• **DAFTAR TUGAS**
A - Menurut teks tentang HET beras, sejak tanggal berapa harga eceran tertinggi baru untuk beras berlaku?
B - Salinlah dari teks tentang HET beras bagian yang dimulai dari "Bidvertiser" sampai dengan "1 September 2017.".
C - Tuliskan kelanjutan teks tentang HET beras setelah kalimat terakhirnya.

• **TEKS KUTIPAN**
* * *
Cari Blog Ini

Bidvertiser

Kamis, 14 September 2017

Maju Mundur Penerapan HET Beras (M HUSEIN SAWIT)

Pemerintah telah menerbitkan peraturan terbaru dan menetapkan harga eceran tertinggi baru untuk beras yang berlaku sejak 1 September 2017.

Pemerintah menetapkan  harga eceran tertinggi (HET) beras yang dibedakan menurut kualitas beras dan wilayah produksi. Pemerintah juga menyiapkan sanksi bagi produsen dan pedagang yang menjual beras di atas HET.

Sejak Mei 2017 hingga kini telah ada tiga peraturan menteri perdagangan (permendag) yang mengatur hal yang sama. Bulan lalu, Permendag No 47/M-DAG/ PER/7/2017 dibatalkan karena menuai protes dan mengganggu arus perdagangan beras. Lalu, terbit Permendag No 57/M-DAG/ PER/8/2017 tentang HET Beras.
* * *
• **DATA YANG DIBERIKAN**
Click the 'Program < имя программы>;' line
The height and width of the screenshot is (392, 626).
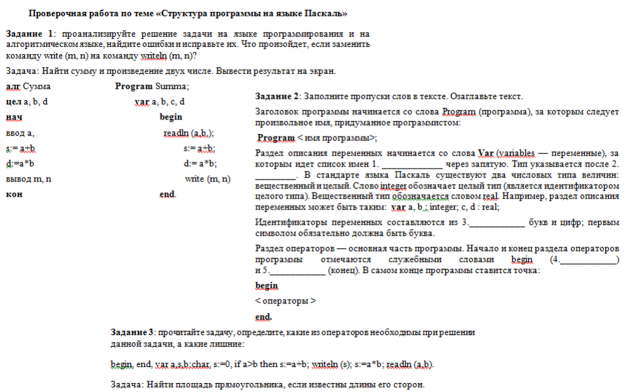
* * *
• **HASIL LATIHAN**
A - Sejak 1 September 2017.

B -
Bidvertiser

Kamis, 14 September 2017

Maju Mundur Penerapan HET Beras (M HUSEIN SAWIT)

Pemerintah telah menerbitkan peraturan terbaru dan menetapkan harga eceran tertinggi baru untuk beras yang berlaku sejak 1 September 2017.

C -
Dengan penetapan HET yang baru, diharapkan harga beras kualitas medium dan premium bisa dikontrol sehingga berpengaruh positif terhadap pengendalian inflasi pangan. Kalau inflasi rendah, suku bunga bisa ditetapkan rendah sehingga secara teoretis dapat mendorong investasi, yang selanjutnya dapat meningkatkan pembangunan ekonomi dan menciptakan lapangan kerja.  

Akan tetapi, kalau penetapan HET tidak wajar dan dipaksakan untuk menekan margin pemasaran agar rendah, maka risiko usaha penggilingan padi (PP) dan pelaku usaha beras menjadi tinggi. Sebab, pengurangan margin tersebut bukan berasal dari peningkatan efisiensi pada kegiatan pemasaran, terutama pengeringan, transportasi, penggilingan, dan biaya modal. Lantas, bagaimana masa depan industri penggilingan padi kecil  (PPK) dan petani padi setelah penetapan HET?

Produsen beras

Pemerintah menetapkan perbedaan HET beras antarwilayah hanya mempertimbangkan ongkos angkut, padahal biaya pemasaran beras tidak hanya ongkos transportasi, tetapi juga harga dan kualitas gabah kering panen (GKP), biaya pengeringan dan penggilingan, biaya distribusi, serta biaya modal kerja yang berbeda  satu tempat dengan tempat lain meski di wilayah sama.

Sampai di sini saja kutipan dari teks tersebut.